> _WHAT NEEDS TO BE DONE_
Send back the records exactly as written, with no images.

[Screenshot grounding data]
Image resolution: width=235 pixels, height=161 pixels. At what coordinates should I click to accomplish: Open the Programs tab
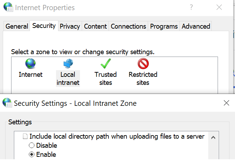coord(164,26)
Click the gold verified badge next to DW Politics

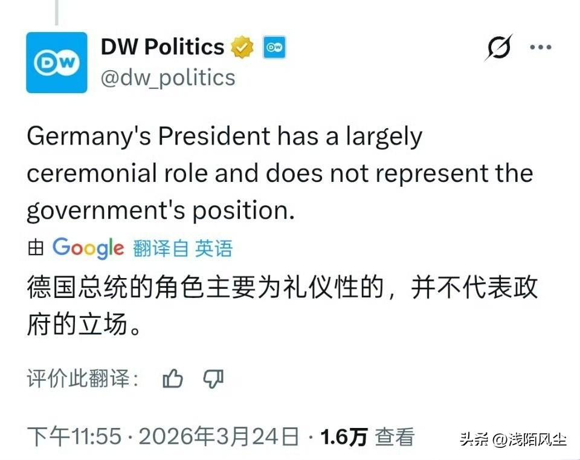(x=242, y=46)
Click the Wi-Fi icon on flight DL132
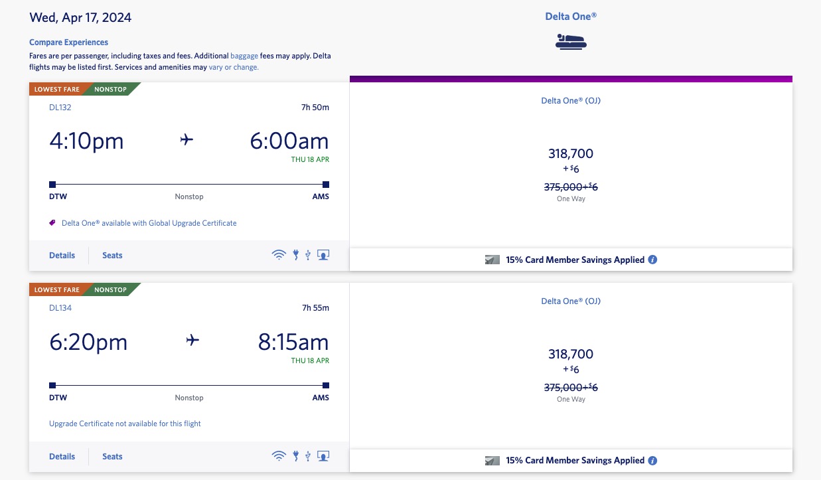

> _EXERCISE OUTPUT_
Image resolution: width=235 pixels, height=161 pixels. At what coordinates should I click to accomplish: Open the Programs tab
coord(164,26)
Click the gold verified badge next to DW Politics

(x=242, y=46)
Click the Wi-Fi icon on flight DL132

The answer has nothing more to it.